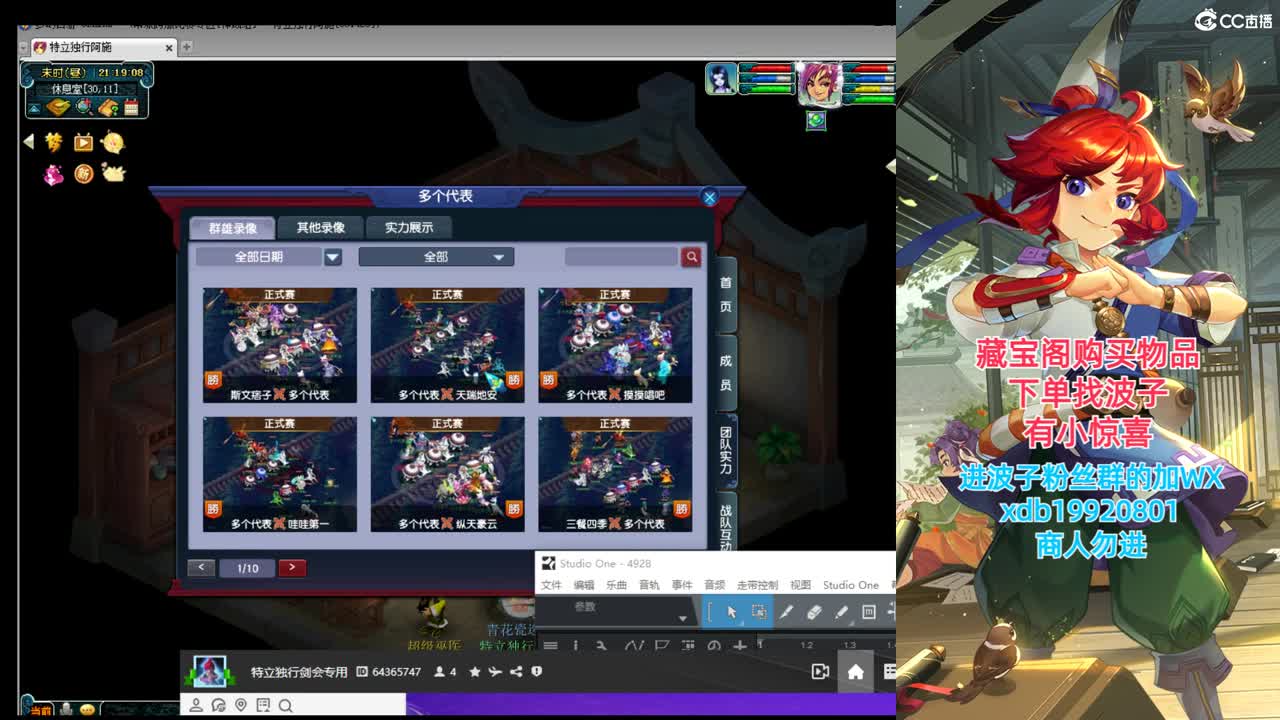Viewport: 1280px width, 720px height.
Task: Select the Paint tool in Studio One toolbar
Action: coord(843,610)
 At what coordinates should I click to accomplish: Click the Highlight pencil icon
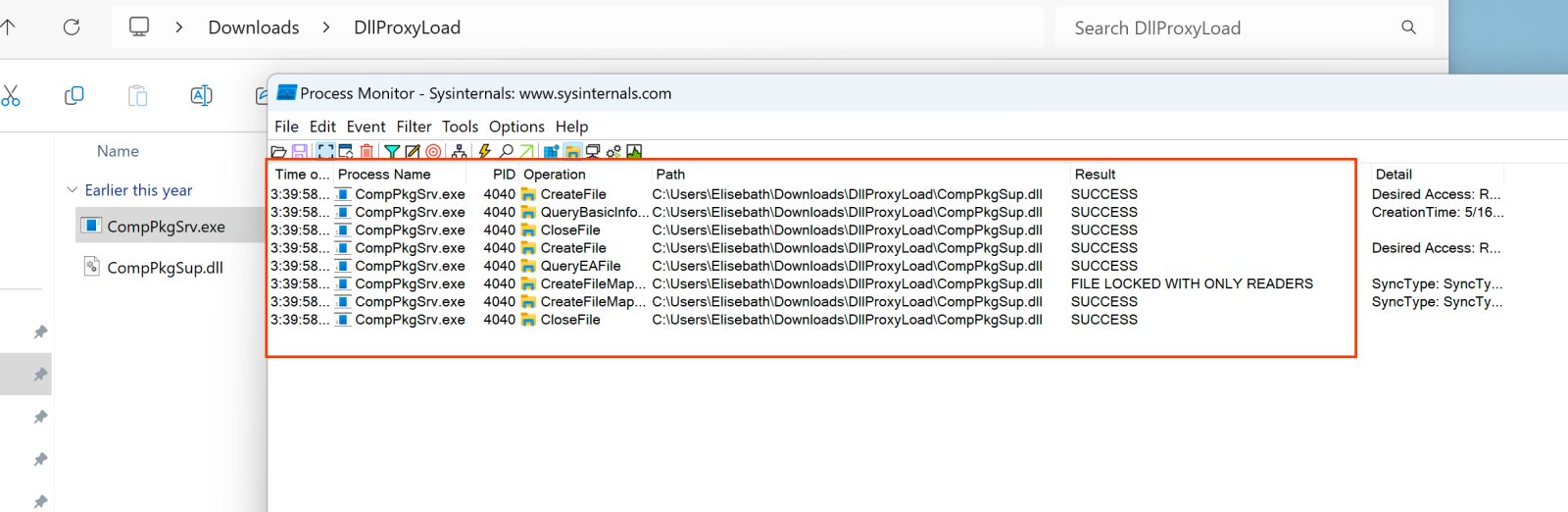click(413, 152)
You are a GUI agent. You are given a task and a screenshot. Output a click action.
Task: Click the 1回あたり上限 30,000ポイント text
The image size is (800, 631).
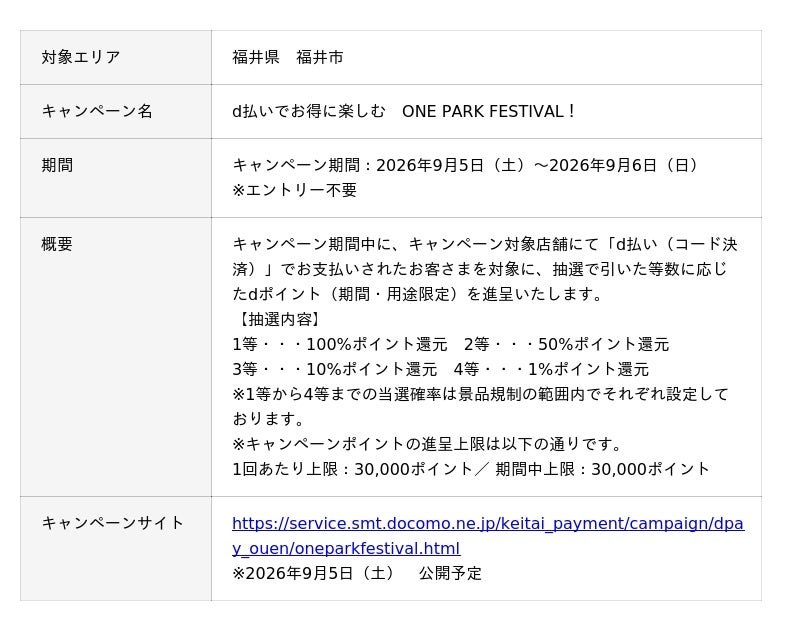tap(353, 469)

============================================================

Copy out all the data above, swapping every occurrence of "pencil" for "marker" and changing nothing else. Leave out the pictures.

Viewport: 1280px width, 720px height.
Task: Select the Paint tool in Studio One toolbar
Action: coord(843,610)
 At what coordinates should I click to accomplish: Click the Highlight marker icon
click(413, 152)
You are a GUI agent. You are given a task and a screenshot. Output a click action.
Task: Click the 1回あたり上限 30,000ポイント text
The image size is (800, 631).
tap(353, 469)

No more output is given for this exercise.